## [ВЫБРАННЫЙ ОТРЫВОК]
***

№11, 1982/Обзоры и рецензии

Художественное сознание и эстетическая мысль

И. Иваньо, Очерк развития эстетической мысли Украины. М., «Искусство», 1981. 423 с.

Хотя эта книга, продолжая издательскую серию «Эстетическая мысль народов СССР», относится по существу к области философии, – интересна она прежде всего литературоведу. И потому, что львиная доля ее содержания построена именно на литературном материале. И потому, что история украинской эстетической мысли во многом тождественна ее литературной отрасли, где движение эстетических идей, так сказать, наиболее выразительно.

И тут рецензенту сразу же представляется повод задуматься над соотношением собственно эстетической мысли как деятельности теоретической и художественного сознания, воплощаемого в общественных требованиях к искусству и в собственно художественной практике, где, по справедливому замечанию И. Иваньо, эстетическая мысль часто «выступала лишь функционально, не выделяясь структурно в целостные системы логических понятий» (стр. 9). Отсюда в рецензируемой книге нередки «реплики в сторону» о том, что, мол, эстетические идеи того или иного автора не нашли законченного, специального выражения, но легко выводятся из его высказываний и творчества.

***

## [СПИСОК ЗАДАНИЙ]
a. Скопируйте из рецензии дословно часть, которая начинается словами «Хотя эта книга, продолжая» и заканчивается словами «сказать, наиболее выразительно.».
b. В какой издательской серии, согласно рецензии, вышла книга И. Иваньо?
Материал здесь не используется.

## [ПРЕДСТАВЛЕННЫЕ ДАННЫЕ]
***

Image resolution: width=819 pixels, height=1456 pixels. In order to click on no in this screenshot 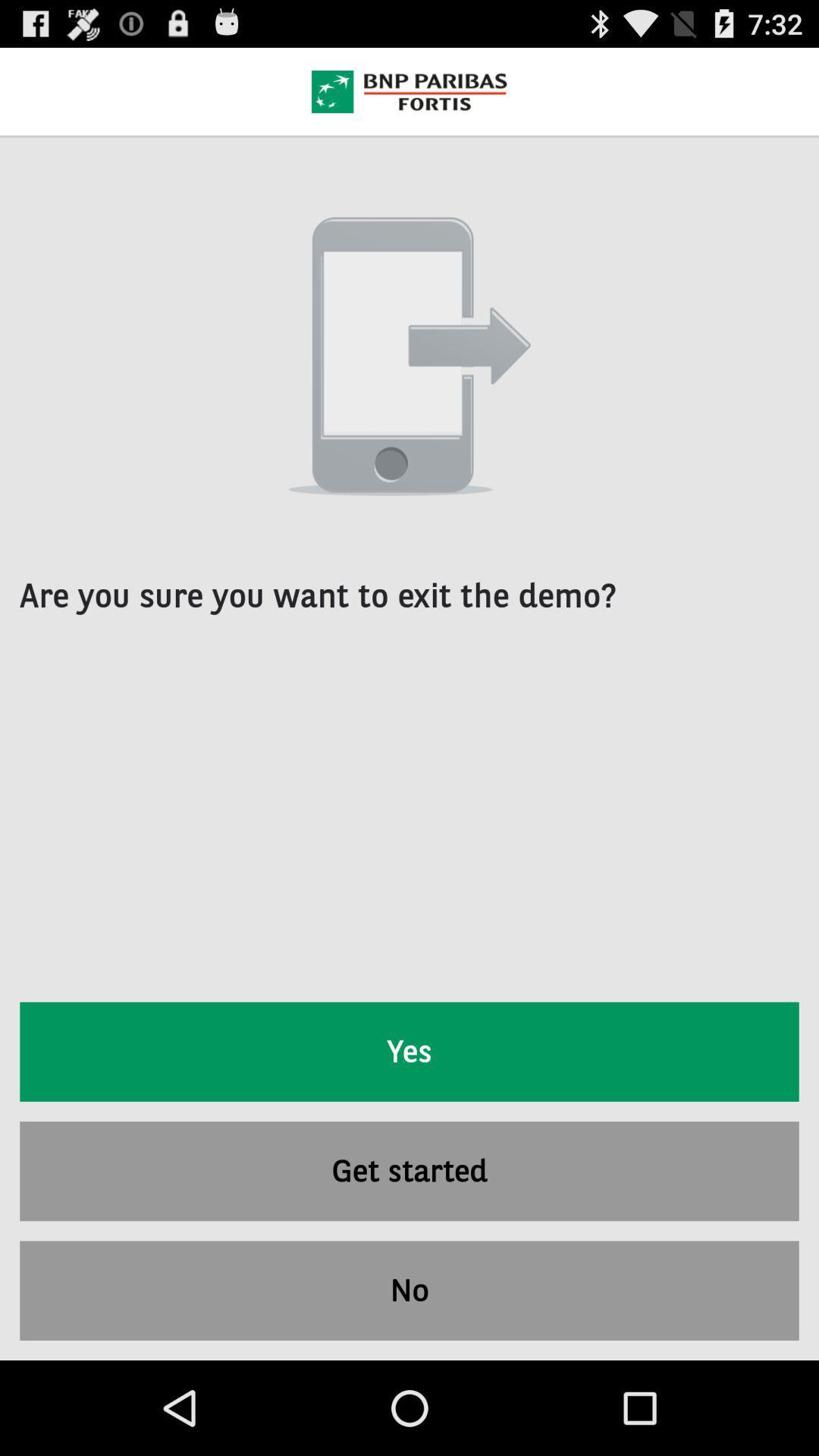, I will do `click(410, 1290)`.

***

## [ОТВЕТЫ ПО ПОРЯДКУ]
a.
Хотя эта книга, продолжая издательскую серию «Эстетическая мысль народов СССР», относится по существу к области философии, – интересна она прежде всего литературоведу. И потому, что львиная доля ее содержания построена именно на литературном материале. И потому, что история украинской эстетической мысли во многом тождественна ее литературной отрасли, где движение эстетических идей, так сказать, наиболее выразительно.

b. В серии «Эстетическая мысль народов СССР».